An exact copy of the entries below is the expected answer.
*** Opening DATA ***
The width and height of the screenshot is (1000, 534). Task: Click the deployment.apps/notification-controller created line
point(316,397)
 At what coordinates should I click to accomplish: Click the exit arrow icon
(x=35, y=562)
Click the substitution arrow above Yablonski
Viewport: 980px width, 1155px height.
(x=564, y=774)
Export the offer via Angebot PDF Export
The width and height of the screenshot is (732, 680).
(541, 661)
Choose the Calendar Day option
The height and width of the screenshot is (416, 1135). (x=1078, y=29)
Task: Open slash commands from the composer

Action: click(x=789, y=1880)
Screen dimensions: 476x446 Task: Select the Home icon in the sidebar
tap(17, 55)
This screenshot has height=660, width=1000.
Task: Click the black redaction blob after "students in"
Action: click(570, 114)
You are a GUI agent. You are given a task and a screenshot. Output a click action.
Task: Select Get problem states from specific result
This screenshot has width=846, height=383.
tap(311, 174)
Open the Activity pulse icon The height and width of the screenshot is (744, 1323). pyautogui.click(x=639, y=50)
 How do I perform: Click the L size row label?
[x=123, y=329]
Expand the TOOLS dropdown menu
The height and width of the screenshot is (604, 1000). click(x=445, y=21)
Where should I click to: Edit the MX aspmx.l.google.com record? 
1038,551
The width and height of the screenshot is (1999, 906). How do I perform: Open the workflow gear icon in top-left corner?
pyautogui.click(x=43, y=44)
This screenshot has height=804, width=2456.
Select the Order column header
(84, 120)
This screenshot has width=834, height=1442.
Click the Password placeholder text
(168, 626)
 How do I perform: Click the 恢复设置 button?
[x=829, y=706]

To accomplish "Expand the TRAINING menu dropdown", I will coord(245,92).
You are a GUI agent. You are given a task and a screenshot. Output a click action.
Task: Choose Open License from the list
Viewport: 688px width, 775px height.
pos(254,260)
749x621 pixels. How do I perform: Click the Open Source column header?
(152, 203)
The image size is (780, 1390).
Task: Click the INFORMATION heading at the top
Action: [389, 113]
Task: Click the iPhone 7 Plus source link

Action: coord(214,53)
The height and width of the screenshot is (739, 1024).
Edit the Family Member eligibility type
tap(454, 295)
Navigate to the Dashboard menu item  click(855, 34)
*** Closing DATA ***
## TASK SOLUTION:
The width and height of the screenshot is (1000, 534). Task: Click the deployment.apps/notification-controller created line
point(316,397)
 At what coordinates should I click to accomplish: Click the exit arrow icon
(x=35, y=562)
Click the substitution arrow above Yablonski
Viewport: 980px width, 1155px height.
(x=564, y=774)
Export the offer via Angebot PDF Export
The width and height of the screenshot is (732, 680).
(541, 661)
Choose the Calendar Day option
The height and width of the screenshot is (416, 1135). (x=1078, y=29)
Task: Open slash commands from the composer

Action: click(x=789, y=1880)
Screen dimensions: 476x446 Task: Select the Home icon in the sidebar
tap(17, 55)
This screenshot has height=660, width=1000.
Task: Click the black redaction blob after "students in"
Action: click(570, 114)
You are a GUI agent. You are given a task and a screenshot. Output a click action.
Task: Select Get problem states from specific result
This screenshot has width=846, height=383.
tap(311, 174)
Open the Activity pulse icon The height and width of the screenshot is (744, 1323). pyautogui.click(x=639, y=50)
 How do I perform: Click the L size row label?
[x=123, y=329]
Expand the TOOLS dropdown menu
The height and width of the screenshot is (604, 1000). click(x=445, y=21)
Where should I click to: Edit the MX aspmx.l.google.com record? 
1038,551
The width and height of the screenshot is (1999, 906). How do I perform: Open the workflow gear icon in top-left corner?
pyautogui.click(x=43, y=44)
This screenshot has height=804, width=2456.
Select the Order column header
(84, 120)
This screenshot has width=834, height=1442.
Click the Password placeholder text
(168, 626)
 How do I perform: Click the 恢复设置 button?
[x=829, y=706]

To accomplish "Expand the TRAINING menu dropdown", I will coord(245,92).
You are a GUI agent. You are given a task and a screenshot. Output a click action.
Task: Choose Open License from the list
Viewport: 688px width, 775px height.
pos(254,260)
749x621 pixels. How do I perform: Click the Open Source column header?
(152, 203)
The image size is (780, 1390).
Task: Click the INFORMATION heading at the top
Action: [389, 113]
Task: Click the iPhone 7 Plus source link

Action: coord(214,53)
The height and width of the screenshot is (739, 1024).
Edit the Family Member eligibility type
tap(454, 295)
Navigate to the Dashboard menu item  click(855, 34)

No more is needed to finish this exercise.